また、2-3ページごとに節が区切られているのだが、節ごとに「私」が変わるのだ。一人称の「私」の中身がまさか変わっているとは思わず、それでもなんだか話が噛み合わない…そゆことか!と気づくのに時間がかかった。

流れるように読み進めると、途中でまた「私」を見失い混乱することが何度もあった。

古典的だからこその良さ

2008年初版刊行だが、本書は文体だけでなく物語自体が古典的だ。

300円で超豪華なランチが食べられたり、10万円の賞金に人々が飛びついたり、60歳の男性が超老人のように描写されたり…

だが、メールという文化はあるため時代設定はよくわからない。

そして何より、登場人物たちが全力なのだ。

後輩に想いを寄せ、なんとかもう一度会うべく、外堀ばかりを埋めようと策を尽くす先輩。ニアミスばかりでなかなか会えない。

この先輩と後輩が「私」として交互に語りながら、徐々に再会に近づいていくのがこの物語の楽しいところだ。

想い人に再び会えるためならどんな策でも行う。
パンかご飯か、どうでも良いことに真剣に議論を交わして熱くなる。

一途に、大切に、人を想う。
誰にどう思われようがやり抜く。
全力で生きる。

この馬鹿馬鹿しいような全力さが、非常に面白かった。

わからない表現も沢山ありかなり辛抱して読んだ。
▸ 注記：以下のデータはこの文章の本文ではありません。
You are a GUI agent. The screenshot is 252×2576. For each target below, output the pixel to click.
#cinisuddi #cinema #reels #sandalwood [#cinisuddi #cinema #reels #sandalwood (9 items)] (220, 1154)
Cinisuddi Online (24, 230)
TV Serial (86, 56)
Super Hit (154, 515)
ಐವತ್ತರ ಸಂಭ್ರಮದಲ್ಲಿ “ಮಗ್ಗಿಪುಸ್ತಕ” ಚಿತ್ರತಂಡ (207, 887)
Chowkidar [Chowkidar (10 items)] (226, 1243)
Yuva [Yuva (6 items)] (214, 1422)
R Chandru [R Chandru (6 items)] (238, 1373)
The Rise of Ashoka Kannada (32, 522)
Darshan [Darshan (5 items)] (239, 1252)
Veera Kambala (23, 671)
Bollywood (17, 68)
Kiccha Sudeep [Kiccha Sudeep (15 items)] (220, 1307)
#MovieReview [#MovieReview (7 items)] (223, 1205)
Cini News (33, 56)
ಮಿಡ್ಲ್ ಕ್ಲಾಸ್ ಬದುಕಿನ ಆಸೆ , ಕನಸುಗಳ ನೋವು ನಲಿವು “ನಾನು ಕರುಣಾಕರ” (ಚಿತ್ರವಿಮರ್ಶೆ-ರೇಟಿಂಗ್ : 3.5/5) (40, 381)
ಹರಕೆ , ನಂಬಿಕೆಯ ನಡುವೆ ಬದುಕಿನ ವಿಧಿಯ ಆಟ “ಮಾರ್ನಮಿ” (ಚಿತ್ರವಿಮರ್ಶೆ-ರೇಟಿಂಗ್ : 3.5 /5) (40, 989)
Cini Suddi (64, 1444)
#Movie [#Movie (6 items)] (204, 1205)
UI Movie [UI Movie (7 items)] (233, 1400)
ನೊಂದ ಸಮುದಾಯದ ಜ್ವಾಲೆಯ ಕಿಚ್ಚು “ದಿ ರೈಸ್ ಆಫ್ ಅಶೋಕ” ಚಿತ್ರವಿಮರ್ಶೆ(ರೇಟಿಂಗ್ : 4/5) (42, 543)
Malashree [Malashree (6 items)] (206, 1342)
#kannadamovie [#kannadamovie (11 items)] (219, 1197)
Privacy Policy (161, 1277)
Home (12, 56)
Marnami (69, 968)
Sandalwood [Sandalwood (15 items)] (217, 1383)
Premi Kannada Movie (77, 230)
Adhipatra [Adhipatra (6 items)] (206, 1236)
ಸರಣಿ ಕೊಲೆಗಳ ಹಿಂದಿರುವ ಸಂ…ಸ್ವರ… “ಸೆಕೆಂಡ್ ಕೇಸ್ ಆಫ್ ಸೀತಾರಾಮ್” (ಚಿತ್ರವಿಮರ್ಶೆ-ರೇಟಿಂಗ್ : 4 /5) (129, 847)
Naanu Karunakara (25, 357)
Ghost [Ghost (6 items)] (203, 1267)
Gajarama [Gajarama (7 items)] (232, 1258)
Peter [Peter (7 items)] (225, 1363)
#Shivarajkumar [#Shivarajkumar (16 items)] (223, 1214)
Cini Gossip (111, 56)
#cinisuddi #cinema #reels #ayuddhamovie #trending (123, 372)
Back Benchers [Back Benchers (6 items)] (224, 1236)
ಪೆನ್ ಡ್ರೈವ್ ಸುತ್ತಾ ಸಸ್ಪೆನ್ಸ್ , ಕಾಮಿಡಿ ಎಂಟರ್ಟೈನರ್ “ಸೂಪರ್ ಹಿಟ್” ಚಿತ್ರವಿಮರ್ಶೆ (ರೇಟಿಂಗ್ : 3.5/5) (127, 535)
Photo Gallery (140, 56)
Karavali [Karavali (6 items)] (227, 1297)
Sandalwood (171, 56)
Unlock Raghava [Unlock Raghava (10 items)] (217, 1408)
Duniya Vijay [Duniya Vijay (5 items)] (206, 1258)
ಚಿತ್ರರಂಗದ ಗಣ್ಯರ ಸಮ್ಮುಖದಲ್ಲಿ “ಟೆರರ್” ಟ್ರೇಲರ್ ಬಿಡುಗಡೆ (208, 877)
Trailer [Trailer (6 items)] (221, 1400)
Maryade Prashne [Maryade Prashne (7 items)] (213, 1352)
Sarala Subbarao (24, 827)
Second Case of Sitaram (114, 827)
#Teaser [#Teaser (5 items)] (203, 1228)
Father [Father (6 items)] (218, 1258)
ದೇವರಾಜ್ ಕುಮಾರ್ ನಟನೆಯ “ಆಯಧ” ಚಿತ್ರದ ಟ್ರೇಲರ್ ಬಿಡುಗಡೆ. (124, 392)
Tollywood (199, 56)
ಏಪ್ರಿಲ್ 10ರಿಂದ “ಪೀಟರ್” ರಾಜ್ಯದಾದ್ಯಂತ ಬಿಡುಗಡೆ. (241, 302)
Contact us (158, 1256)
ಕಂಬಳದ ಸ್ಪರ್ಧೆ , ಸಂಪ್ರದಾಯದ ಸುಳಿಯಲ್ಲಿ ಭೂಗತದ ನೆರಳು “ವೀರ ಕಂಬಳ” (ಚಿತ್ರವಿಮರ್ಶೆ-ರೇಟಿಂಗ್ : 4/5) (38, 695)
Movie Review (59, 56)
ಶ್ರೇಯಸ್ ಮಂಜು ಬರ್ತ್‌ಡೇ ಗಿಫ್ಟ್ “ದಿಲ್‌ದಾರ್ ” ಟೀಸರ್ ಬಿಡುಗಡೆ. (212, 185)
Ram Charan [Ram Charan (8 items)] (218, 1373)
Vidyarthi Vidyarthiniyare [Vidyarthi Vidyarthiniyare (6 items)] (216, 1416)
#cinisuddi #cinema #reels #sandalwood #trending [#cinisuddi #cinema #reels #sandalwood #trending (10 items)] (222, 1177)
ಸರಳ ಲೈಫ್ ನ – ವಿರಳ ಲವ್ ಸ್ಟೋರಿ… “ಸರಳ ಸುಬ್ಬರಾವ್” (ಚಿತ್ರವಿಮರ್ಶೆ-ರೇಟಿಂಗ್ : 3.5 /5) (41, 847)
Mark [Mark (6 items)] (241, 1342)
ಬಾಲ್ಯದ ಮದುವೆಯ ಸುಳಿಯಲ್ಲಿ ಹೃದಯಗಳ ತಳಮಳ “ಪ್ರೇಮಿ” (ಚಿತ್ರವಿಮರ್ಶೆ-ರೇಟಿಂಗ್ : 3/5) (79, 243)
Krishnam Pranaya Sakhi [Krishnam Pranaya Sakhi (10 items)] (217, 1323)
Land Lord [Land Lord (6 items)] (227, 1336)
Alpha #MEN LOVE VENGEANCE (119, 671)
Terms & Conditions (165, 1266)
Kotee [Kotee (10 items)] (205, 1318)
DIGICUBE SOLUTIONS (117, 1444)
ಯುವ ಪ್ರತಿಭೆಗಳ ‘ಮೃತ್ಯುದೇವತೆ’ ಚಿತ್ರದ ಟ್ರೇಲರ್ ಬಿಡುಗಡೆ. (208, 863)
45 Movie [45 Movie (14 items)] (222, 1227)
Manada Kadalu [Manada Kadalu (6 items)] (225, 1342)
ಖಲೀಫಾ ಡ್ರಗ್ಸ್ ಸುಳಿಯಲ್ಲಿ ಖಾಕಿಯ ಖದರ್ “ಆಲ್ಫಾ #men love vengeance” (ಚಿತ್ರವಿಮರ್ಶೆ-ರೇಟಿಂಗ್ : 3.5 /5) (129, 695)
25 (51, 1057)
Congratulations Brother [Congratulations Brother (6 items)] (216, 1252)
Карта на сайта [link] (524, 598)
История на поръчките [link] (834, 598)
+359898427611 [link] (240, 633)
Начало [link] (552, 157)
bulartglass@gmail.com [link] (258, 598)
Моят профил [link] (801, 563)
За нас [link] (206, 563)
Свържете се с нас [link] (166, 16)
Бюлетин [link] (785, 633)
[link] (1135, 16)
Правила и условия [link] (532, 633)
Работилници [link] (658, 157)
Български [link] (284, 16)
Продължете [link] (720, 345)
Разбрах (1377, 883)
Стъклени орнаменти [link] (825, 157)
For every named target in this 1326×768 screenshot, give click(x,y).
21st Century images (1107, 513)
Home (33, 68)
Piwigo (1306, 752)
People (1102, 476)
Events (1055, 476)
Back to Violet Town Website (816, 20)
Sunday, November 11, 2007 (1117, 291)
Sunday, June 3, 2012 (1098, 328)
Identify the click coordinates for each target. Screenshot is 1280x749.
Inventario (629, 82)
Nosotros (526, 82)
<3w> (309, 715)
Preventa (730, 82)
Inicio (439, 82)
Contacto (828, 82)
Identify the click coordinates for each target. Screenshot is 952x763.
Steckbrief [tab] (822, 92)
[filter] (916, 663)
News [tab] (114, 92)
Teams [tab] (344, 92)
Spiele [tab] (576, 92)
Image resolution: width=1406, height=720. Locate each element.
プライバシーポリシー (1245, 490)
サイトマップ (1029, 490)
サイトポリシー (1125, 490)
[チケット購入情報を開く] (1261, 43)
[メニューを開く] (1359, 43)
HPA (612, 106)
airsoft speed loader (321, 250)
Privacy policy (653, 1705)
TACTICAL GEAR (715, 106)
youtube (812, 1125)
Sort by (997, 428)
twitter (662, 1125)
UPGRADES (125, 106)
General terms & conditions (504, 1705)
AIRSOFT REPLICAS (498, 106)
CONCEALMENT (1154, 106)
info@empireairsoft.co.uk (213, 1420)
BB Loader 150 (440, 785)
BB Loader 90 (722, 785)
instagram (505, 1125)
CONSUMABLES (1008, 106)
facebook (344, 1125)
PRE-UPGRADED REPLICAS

恩師が勧めてきただけの面白さがあるはず、その一心で読んだが、読み終えてよかったと想う。

そして、恩師との交換ノートを10年ぶりに読み返した。恩師はなぜこの本を進めたのだろうか。

好きな人に再び会おうとする先輩と、それに全く気づかない天然の後輩の恋のお話。ほっこりするよ。

交換ノート内の恩師の紹介文

なるほど、恩師はこの本を「ほっこりする」と感じたのだな。作者の森見さんの書く世界観が大好きと言っていた恩師。

この本をきっかけに、久々に中学時代の自分や恩師との思い出を振り返れたのもよかった。